Australien/Neuseeland: Flat White ist das Kaffeegetränk auf der anderen Seite des Erdballs. Es wurde in den Achtzigerjahren erfunden, weiß Reiseblogger travel.bjoerne.de zu berichten. Im Prinzip ist es ein Cappuccino. Der Unterschied liegt aber im Milchschaum, der beim Flat White dünner als beim Cappuccino und fast schon flüssig ist.
Spanien: Der Klassiker in Spanien ist der Cortado, ein Espresso mit wenig Milch, geschäumt oder gesüßt. Eine Variante: der Cortado leche y leche, bei dem neben normaler Milch noch Kondensmilch hinzugefügt wird. Wer in Spanien einen Espresso möchte, bestellt einen Café solo.
Portugal: Die Portugiesen trinken gern und zu fast jeder Tageszeit ihren Kaffee. Morgens ist der Galão sehr beliebt.

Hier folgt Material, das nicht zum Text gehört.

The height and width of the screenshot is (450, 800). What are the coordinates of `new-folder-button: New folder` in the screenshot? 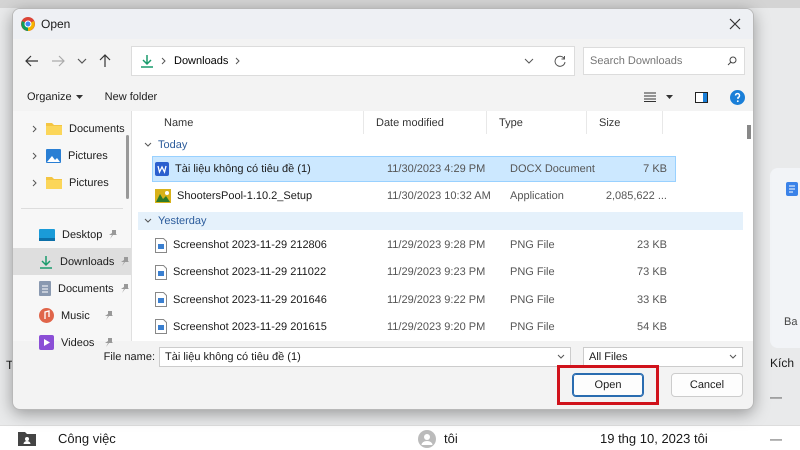 It's located at (131, 97).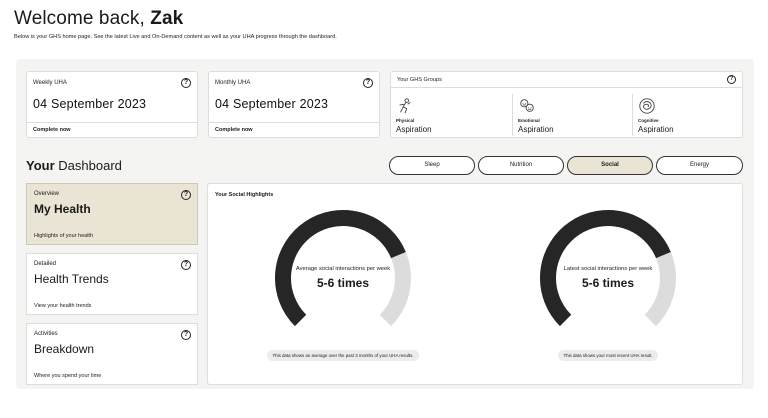 The image size is (768, 418). What do you see at coordinates (610, 166) in the screenshot?
I see `tab-social: Social` at bounding box center [610, 166].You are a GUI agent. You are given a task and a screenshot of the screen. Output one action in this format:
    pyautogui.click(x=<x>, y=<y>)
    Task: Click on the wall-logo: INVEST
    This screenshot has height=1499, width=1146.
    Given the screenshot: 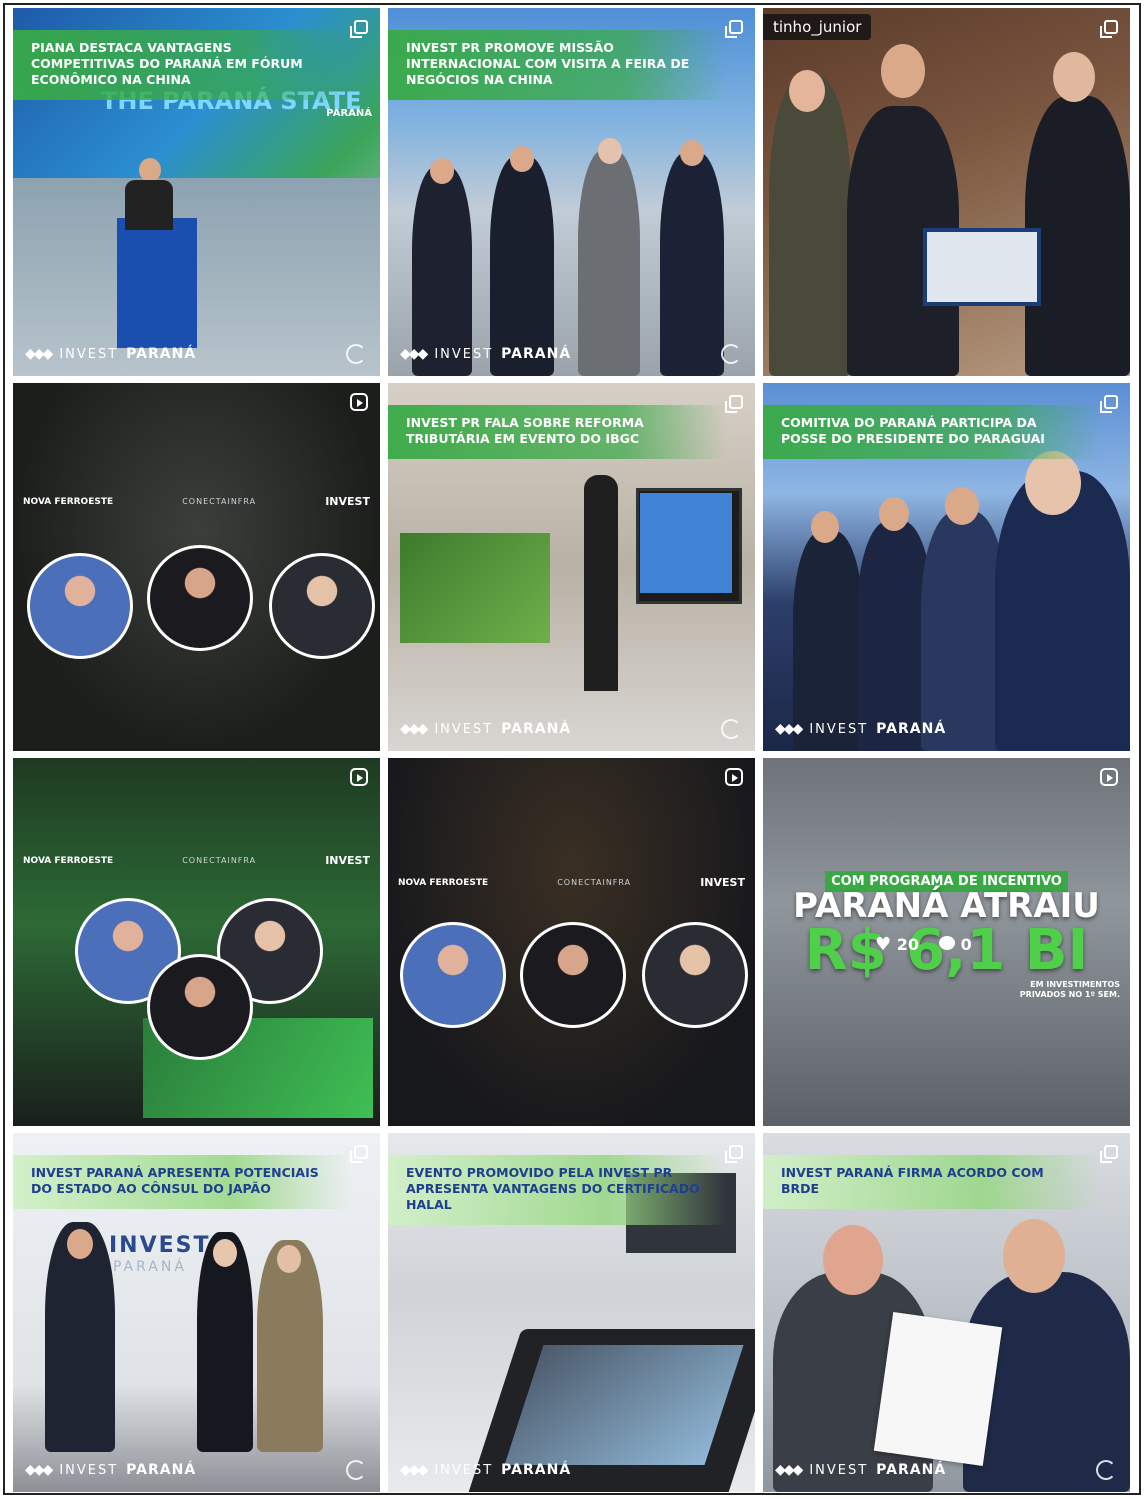 What is the action you would take?
    pyautogui.click(x=160, y=1246)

Dieser wird in einem hohen Glas serviert, nebst extralangem Espressolöffel, und besteht aus einem Espresso und sehr viel Milch (nicht aufgeschäumt). Schon Kinder dürfen morgens ihren Galão trinken, was auch erklären dürfte, warum manche um 23 Uhr noch nicht im Bett sind. Ansonsten wird vorwiegend Espresso konsumiert, im Süden Bica genannt, im Norden einfach nur Café oder Cafézinho. Der Espresso gleicht jedoch eher einem Ristretto, so kurz ist er zuweilen.

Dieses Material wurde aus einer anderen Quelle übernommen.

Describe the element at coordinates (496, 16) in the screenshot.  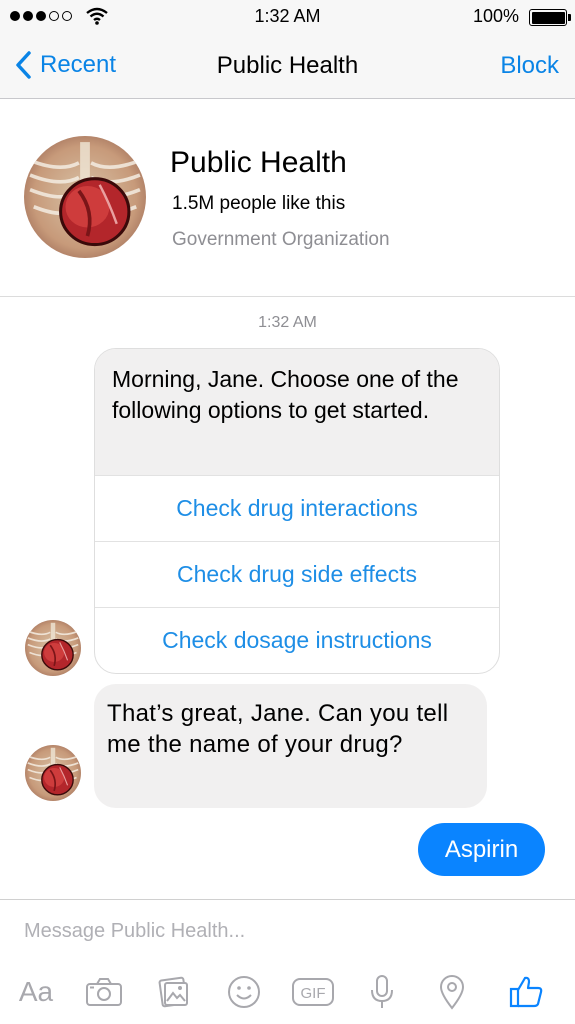
I see `battery-percentage: 100%` at that location.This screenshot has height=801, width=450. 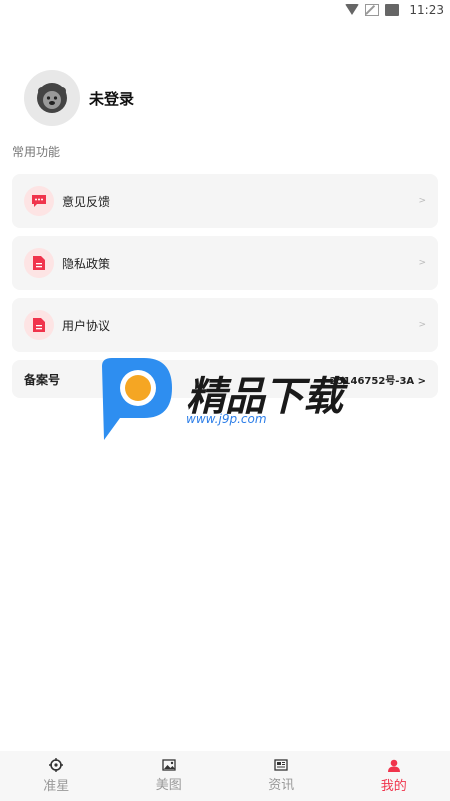 I want to click on login-status-text: 未登录, so click(x=112, y=98).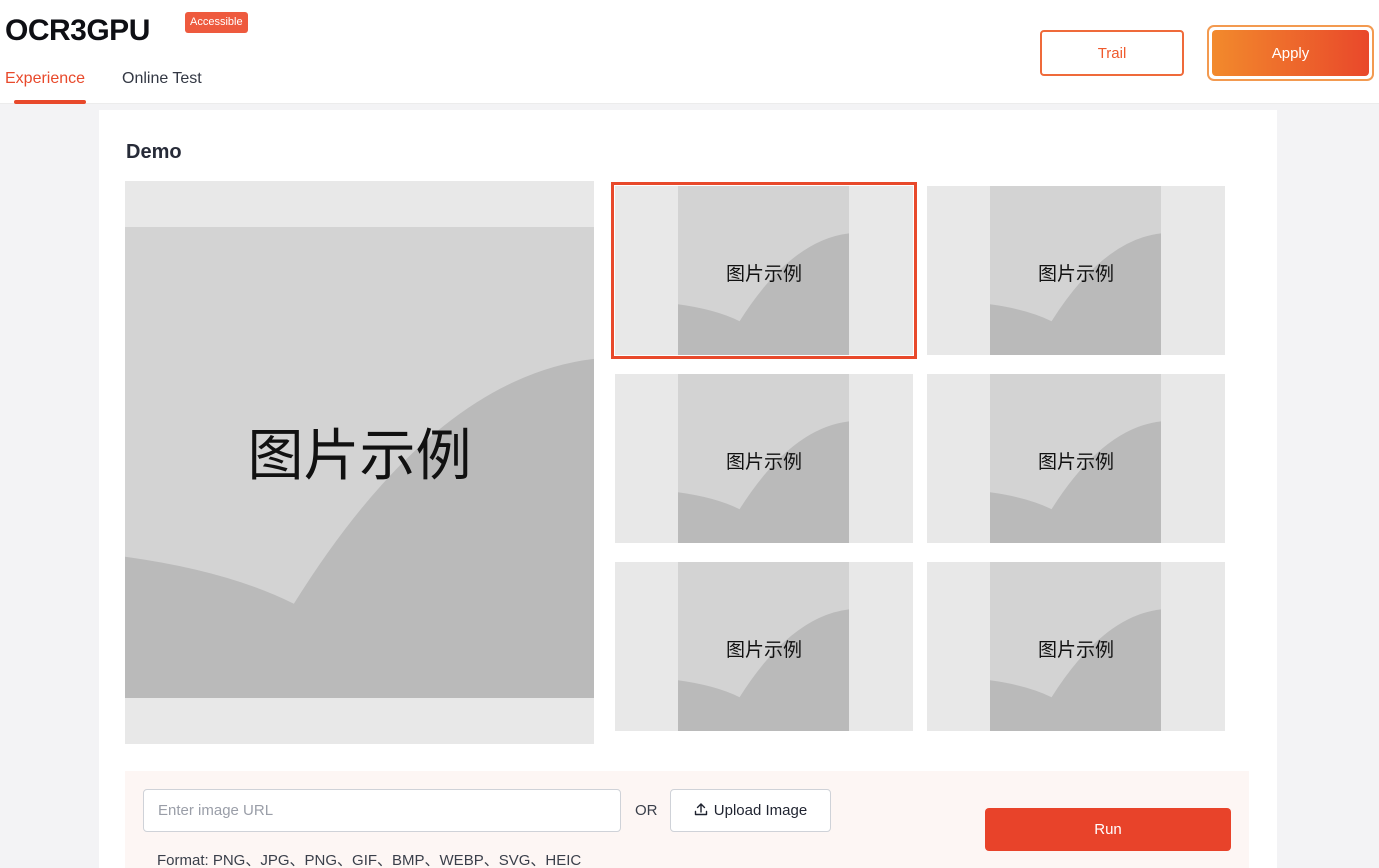 The image size is (1379, 868). I want to click on apply-button: Apply, so click(1290, 53).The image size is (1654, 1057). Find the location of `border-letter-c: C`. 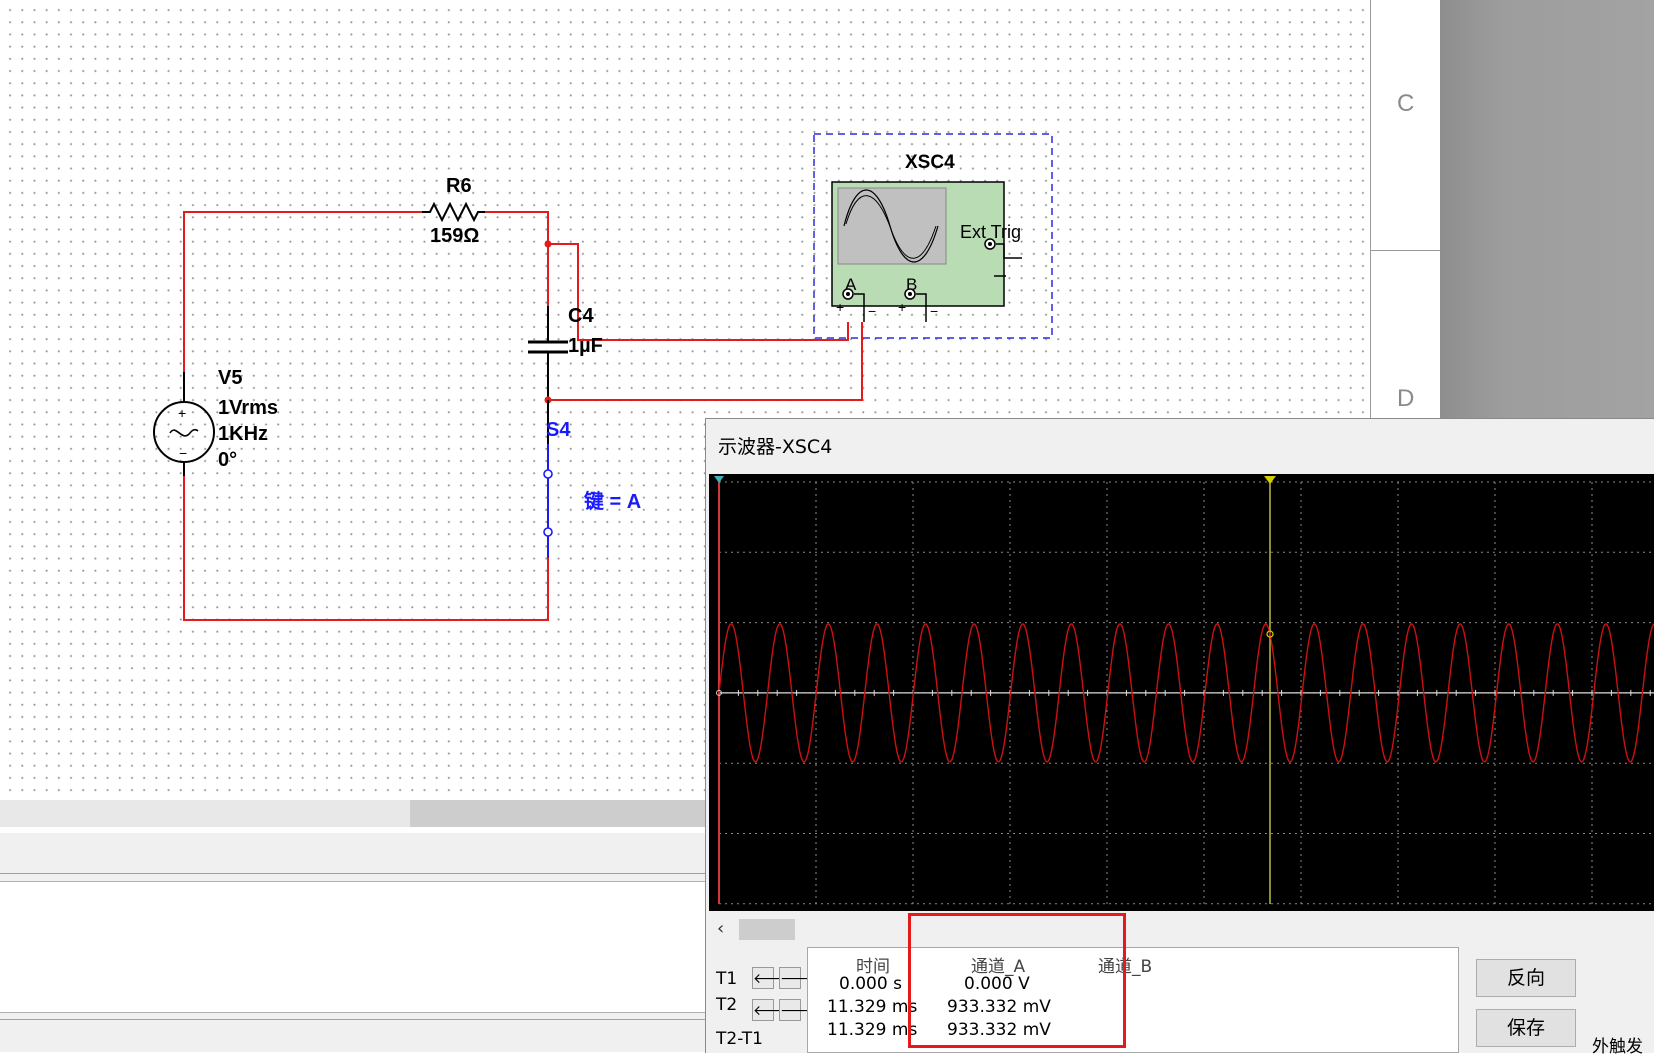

Brasilien: Obwohl das südamerikanische Land ein Kaffee-Exportland ist, gibt es nicht sonderlich viele Variationen, das Getränk zu konsumieren. Allerdings trinken die Brasilianer durchaus reichlich Kaffee. Jeder, der schon mal in Brasilien war, kennt die Kaffee-Thermoskannen, die in Restaurants, Behörden und anderen öffentlichen Einrichtungen zu finden sind. Meist gibt es zwei: eine mit gezuckertem und eine mit schwarzem Kaffee. Getrunken wird der Cafézinho in Mini-Plastikbechern – und er schmeckt: hervorragend!